May 18, 2014 at 7:05 PM Post #5,652 of 9,120
Guys, I just built the PC, but the A6-6400K is always at full load, any help? It's been running like its super laggy and old.
EDIT: Never mind, MSI LU5 was being funky.

Build Log or PcPartPicker list?
 
You're here a lot but don't talk about your own PC build often.
 
I'm guessing you were on a budget? 
 
Depending on what you needed the PC to do. If you strictly just wanted a gaming build, the intel haswell based Pentium G3220 would have been a much better choice. 
 
However the APU's work for purposes that require as many cores as possibly with the least power draw.
 
AMD is known for some quirky apps like Cool and Quiet and other stuff that may not have been installed right and thus giving 100% load. I know you fixed the problem, but I had a similar one in the past.
 
May 18, 2014 at 7:18 PM Post #5,653 of 9,120
Build Log or PcPartPicker list?

You're here a lot but don't talk about your own PC build often.

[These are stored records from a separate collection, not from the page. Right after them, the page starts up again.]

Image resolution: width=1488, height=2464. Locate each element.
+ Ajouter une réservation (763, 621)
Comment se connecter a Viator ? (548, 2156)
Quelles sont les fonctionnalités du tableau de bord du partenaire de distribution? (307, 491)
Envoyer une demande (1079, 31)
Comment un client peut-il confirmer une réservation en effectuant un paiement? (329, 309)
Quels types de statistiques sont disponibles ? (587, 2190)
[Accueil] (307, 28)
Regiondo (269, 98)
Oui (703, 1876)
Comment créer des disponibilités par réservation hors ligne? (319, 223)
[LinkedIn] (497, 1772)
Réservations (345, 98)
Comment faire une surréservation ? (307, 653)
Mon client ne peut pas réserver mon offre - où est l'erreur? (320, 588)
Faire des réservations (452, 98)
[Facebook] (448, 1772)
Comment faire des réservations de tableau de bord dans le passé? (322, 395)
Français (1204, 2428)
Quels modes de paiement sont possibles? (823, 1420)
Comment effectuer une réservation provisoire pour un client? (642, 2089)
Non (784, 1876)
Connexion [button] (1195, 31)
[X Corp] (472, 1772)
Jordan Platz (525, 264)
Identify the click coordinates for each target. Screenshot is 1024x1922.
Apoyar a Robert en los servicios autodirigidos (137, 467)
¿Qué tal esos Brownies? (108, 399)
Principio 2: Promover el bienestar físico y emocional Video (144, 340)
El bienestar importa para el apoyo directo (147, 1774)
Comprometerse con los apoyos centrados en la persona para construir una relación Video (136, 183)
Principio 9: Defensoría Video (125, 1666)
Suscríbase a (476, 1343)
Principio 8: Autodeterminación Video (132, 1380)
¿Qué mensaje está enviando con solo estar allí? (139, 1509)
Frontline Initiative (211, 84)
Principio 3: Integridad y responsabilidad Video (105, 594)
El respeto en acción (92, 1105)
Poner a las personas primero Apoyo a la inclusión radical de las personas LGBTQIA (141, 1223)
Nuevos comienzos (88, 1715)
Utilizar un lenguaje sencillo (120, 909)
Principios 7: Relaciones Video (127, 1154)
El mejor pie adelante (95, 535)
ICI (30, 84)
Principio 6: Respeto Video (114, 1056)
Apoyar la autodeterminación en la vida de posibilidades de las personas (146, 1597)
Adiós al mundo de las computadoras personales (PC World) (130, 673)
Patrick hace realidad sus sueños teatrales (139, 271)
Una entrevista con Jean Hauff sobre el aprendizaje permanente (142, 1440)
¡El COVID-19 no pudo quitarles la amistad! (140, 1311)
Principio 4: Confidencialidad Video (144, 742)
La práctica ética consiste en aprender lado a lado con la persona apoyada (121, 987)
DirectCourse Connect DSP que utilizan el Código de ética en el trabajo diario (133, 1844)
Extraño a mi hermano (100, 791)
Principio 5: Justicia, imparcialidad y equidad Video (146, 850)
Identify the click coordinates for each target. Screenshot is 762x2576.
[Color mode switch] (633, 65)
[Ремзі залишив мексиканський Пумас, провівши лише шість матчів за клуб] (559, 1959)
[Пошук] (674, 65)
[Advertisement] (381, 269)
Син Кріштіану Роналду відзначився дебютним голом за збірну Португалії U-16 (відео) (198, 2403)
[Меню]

I'm guessing you were on a budget? 

Depending on what you needed the PC to do. If you strictly just wanted a gaming build, the intel haswell based Pentium G3220 would have been a much better choice. 

However the APU's work for purposes that require as many cores as possibly with the least power draw.

AMD is known for some quirky apps like Cool and Quiet and other stuff that may not have been installed right and thus giving 100% load. I know you fixed the problem, but I had a similar one in the past.
This isn't my build though. I'll get the list up later.